▶ _Aim of the task_: Your answer must be the records below, given again exactly, with no pictures in it.
[Records for the task]
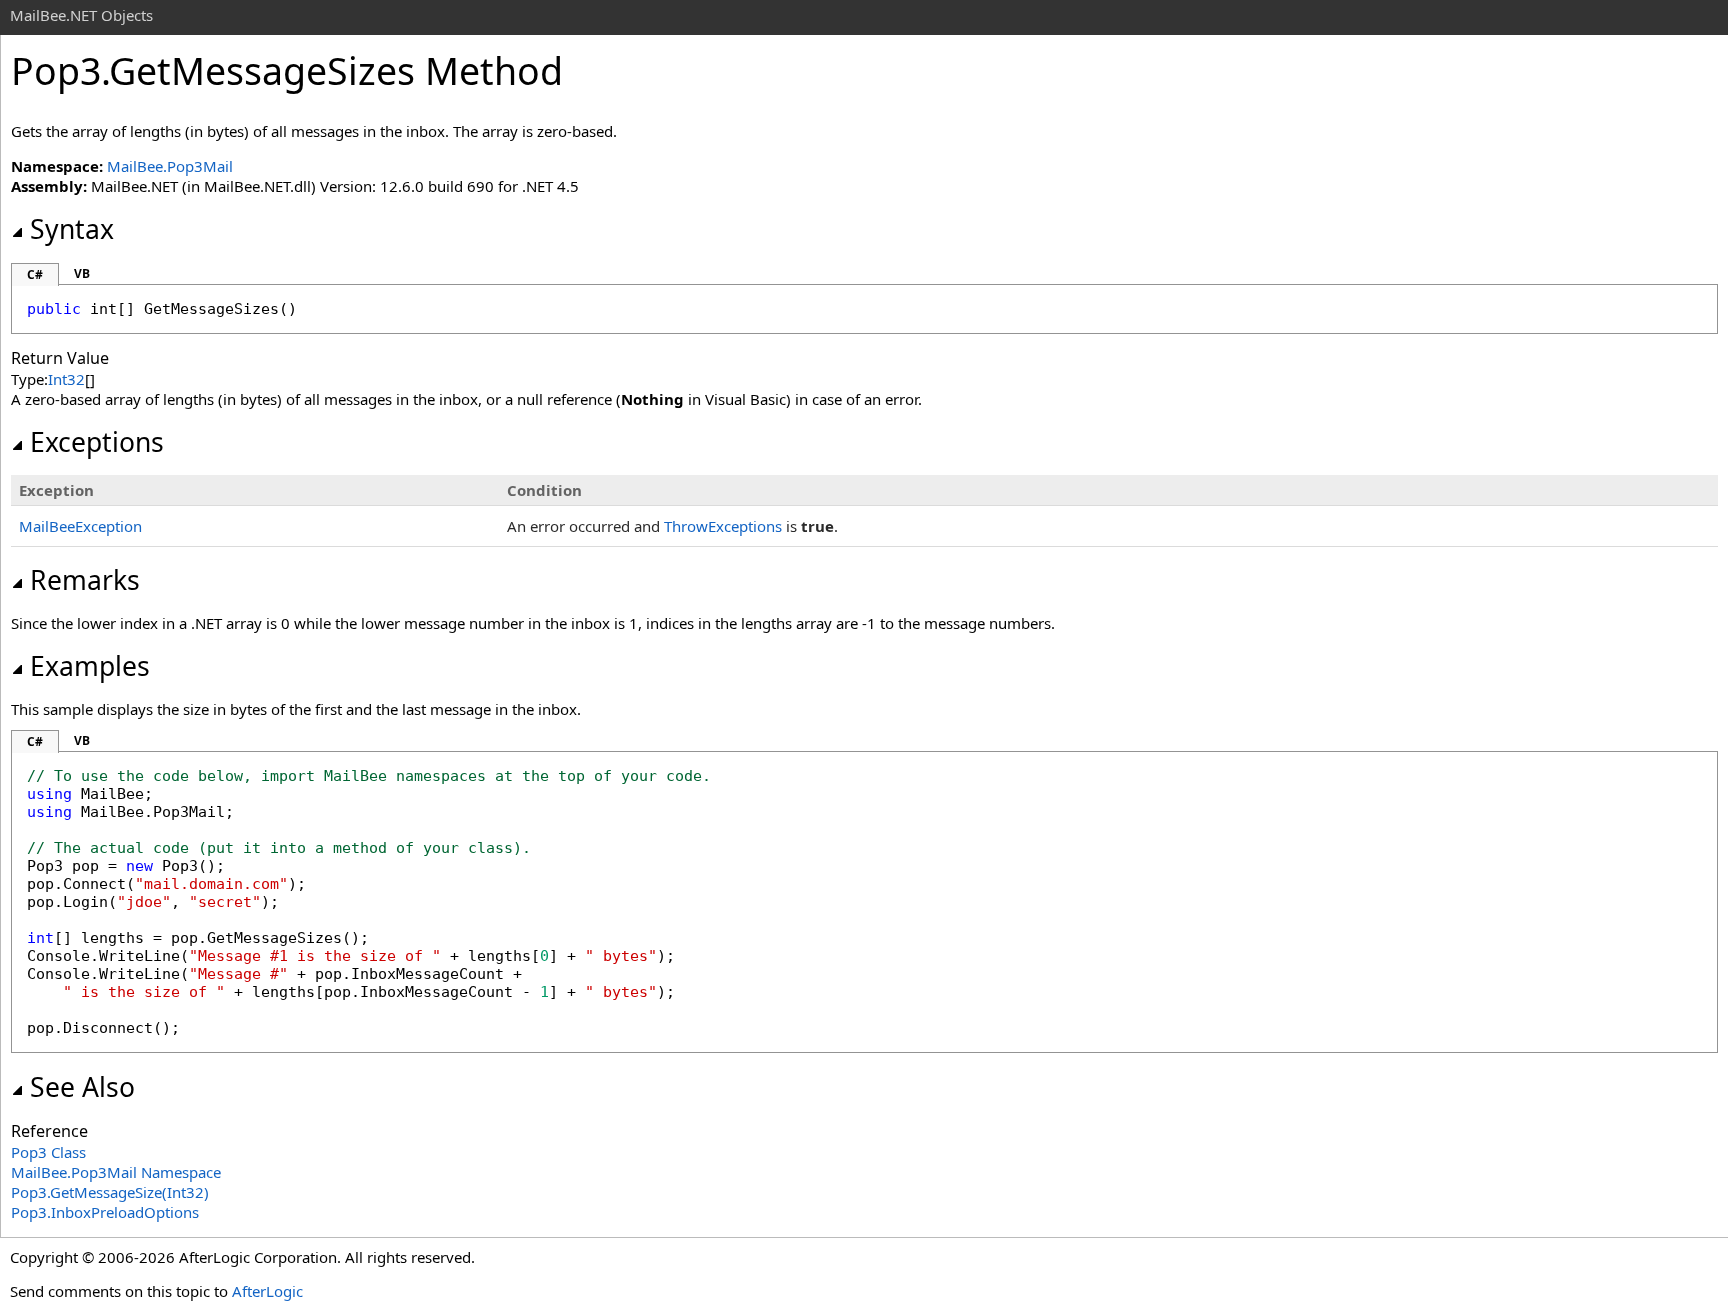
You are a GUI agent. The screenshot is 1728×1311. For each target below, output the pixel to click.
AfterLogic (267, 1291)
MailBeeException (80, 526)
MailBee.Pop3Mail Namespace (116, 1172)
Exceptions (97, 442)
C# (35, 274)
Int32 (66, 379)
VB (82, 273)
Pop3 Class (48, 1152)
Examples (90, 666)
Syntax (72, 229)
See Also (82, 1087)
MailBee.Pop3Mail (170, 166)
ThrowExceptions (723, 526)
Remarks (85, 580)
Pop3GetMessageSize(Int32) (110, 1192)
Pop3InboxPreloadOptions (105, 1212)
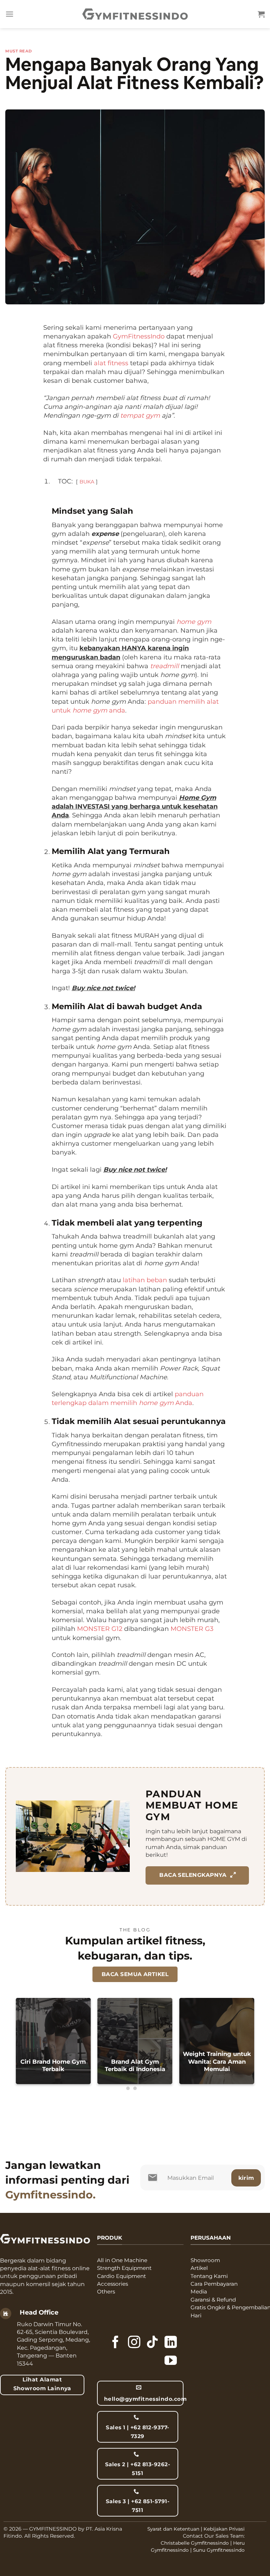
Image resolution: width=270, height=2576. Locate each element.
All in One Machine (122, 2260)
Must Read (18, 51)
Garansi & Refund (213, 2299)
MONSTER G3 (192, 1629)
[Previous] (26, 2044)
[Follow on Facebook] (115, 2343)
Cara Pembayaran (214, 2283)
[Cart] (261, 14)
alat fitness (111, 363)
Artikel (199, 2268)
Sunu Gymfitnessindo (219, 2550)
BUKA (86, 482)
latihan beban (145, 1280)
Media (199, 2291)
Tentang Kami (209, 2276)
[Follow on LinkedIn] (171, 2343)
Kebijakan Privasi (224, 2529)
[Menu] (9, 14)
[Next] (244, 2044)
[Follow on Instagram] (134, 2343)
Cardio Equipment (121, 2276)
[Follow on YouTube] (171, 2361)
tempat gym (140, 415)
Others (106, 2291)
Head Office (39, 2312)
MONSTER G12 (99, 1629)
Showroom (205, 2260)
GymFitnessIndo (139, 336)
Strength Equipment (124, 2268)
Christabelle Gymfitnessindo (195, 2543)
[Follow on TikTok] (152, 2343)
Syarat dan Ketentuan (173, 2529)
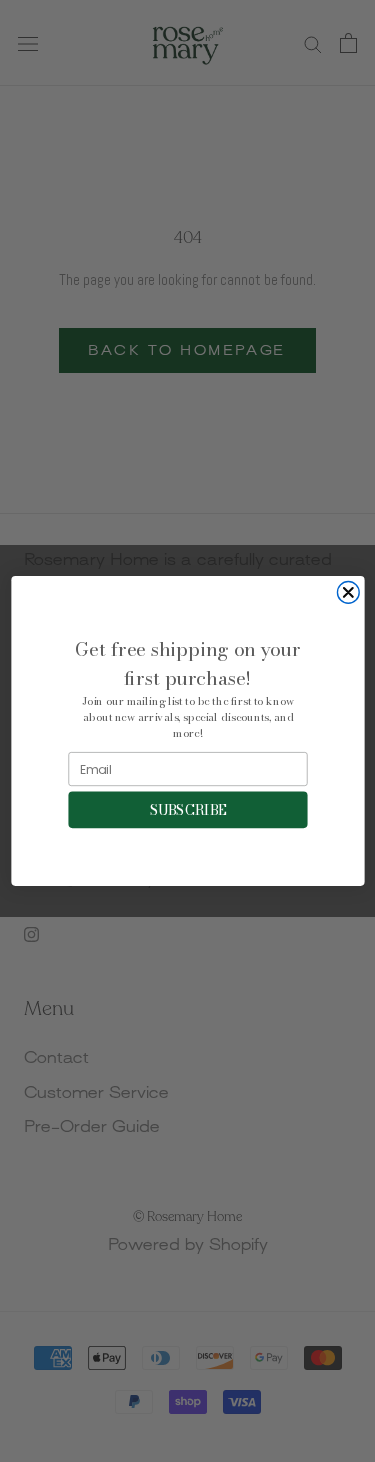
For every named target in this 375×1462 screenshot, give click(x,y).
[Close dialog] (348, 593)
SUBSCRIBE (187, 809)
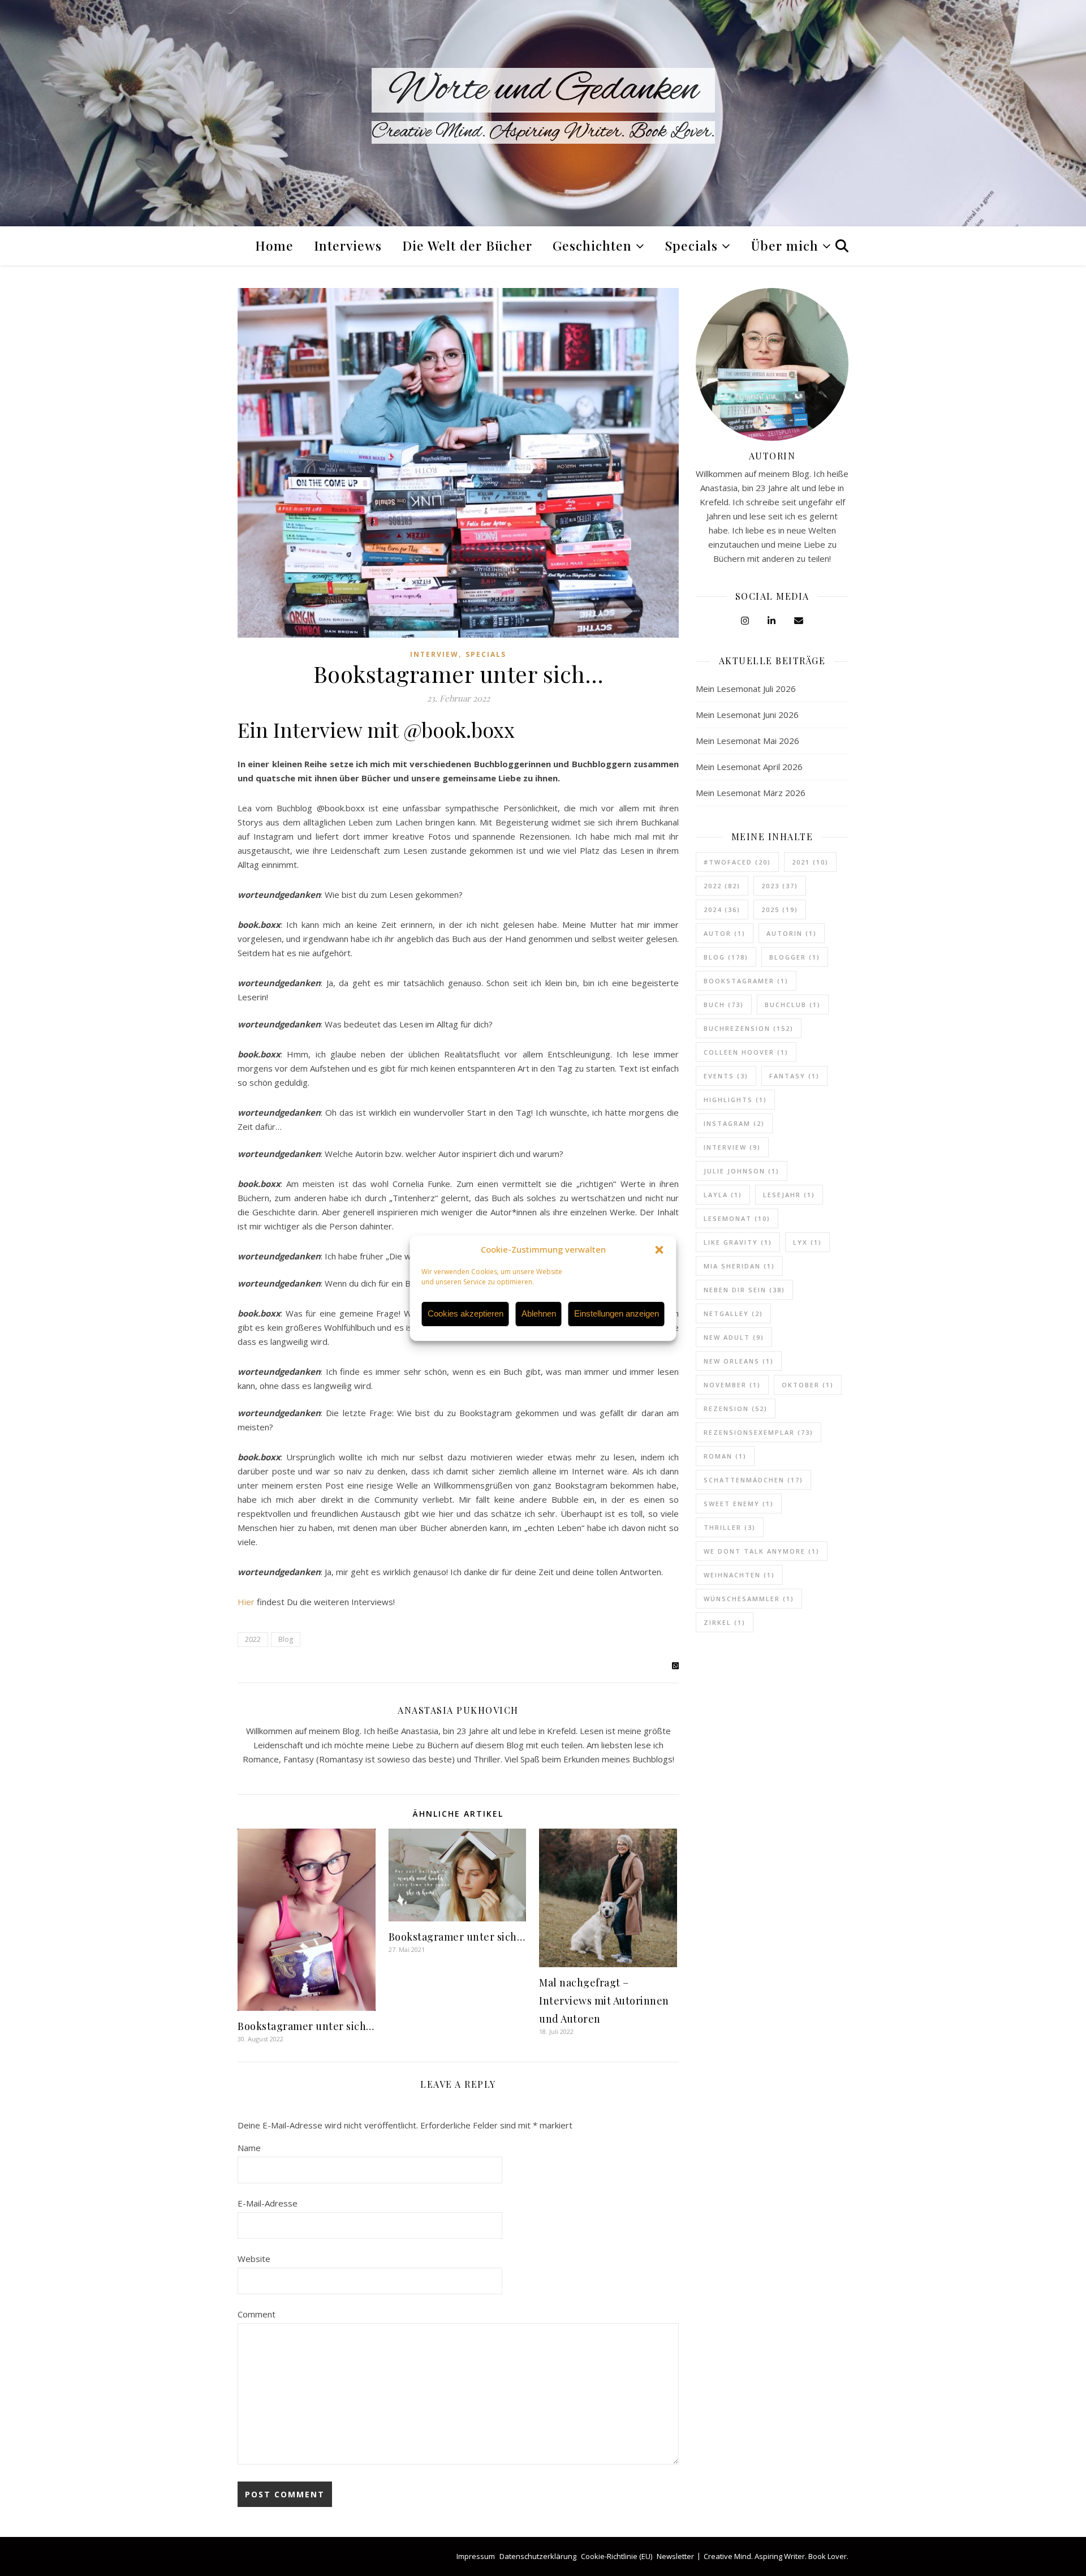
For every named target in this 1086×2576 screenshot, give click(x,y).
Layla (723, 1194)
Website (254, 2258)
[/Records for the task]
▶ _Result of the exercise_:
You are a GUI agent. The screenshot is 1728×1311. For each target below, output the pixel to click.
AfterLogic (267, 1291)
MailBeeException (80, 526)
MailBee.Pop3Mail Namespace (116, 1172)
Exceptions (97, 442)
C# (35, 274)
Int32 (66, 379)
VB (82, 273)
Pop3 Class (48, 1152)
Examples (90, 666)
Syntax (72, 229)
See Also (82, 1087)
MailBee.Pop3Mail (170, 166)
ThrowExceptions (723, 526)
Remarks (85, 580)
Pop3GetMessageSize(Int32) (110, 1192)
Pop3InboxPreloadOptions (105, 1212)
Image resolution: width=270, height=2576. Locate each element.
All in One Machine (122, 2260)
Must Read (18, 51)
Garansi & Refund (213, 2299)
MONSTER G3 (192, 1629)
[Previous] (26, 2044)
[Follow on Facebook] (115, 2343)
Cara Pembayaran (214, 2283)
[Cart] (261, 14)
alat fitness (111, 363)
Artikel (199, 2268)
Sunu Gymfitnessindo (219, 2550)
BUKA (86, 482)
latihan beban (145, 1280)
Media (199, 2291)
Tentang Kami (209, 2276)
[Follow on LinkedIn] (171, 2343)
Kebijakan Privasi (224, 2529)
[Menu] (9, 14)
[Next] (244, 2044)
[Follow on Instagram] (134, 2343)
Cardio Equipment (121, 2276)
[Follow on YouTube] (171, 2361)
tempat gym (140, 415)
Others (106, 2291)
Head Office (39, 2312)
MONSTER G12 (99, 1629)
Showroom (205, 2260)
GymFitnessIndo (139, 336)
Strength Equipment (124, 2268)
Christabelle Gymfitnessindo (195, 2543)
[Follow on TikTok] (152, 2343)
Syarat dan Ketentuan (173, 2529)
For every named target in this 375×1462 screenshot, give click(x,y).
[Close dialog] (348, 593)
SUBSCRIBE (187, 809)
For every named target in this 1086×2576 screenshot, give click(x,y).
Layla (723, 1194)
Website (254, 2258)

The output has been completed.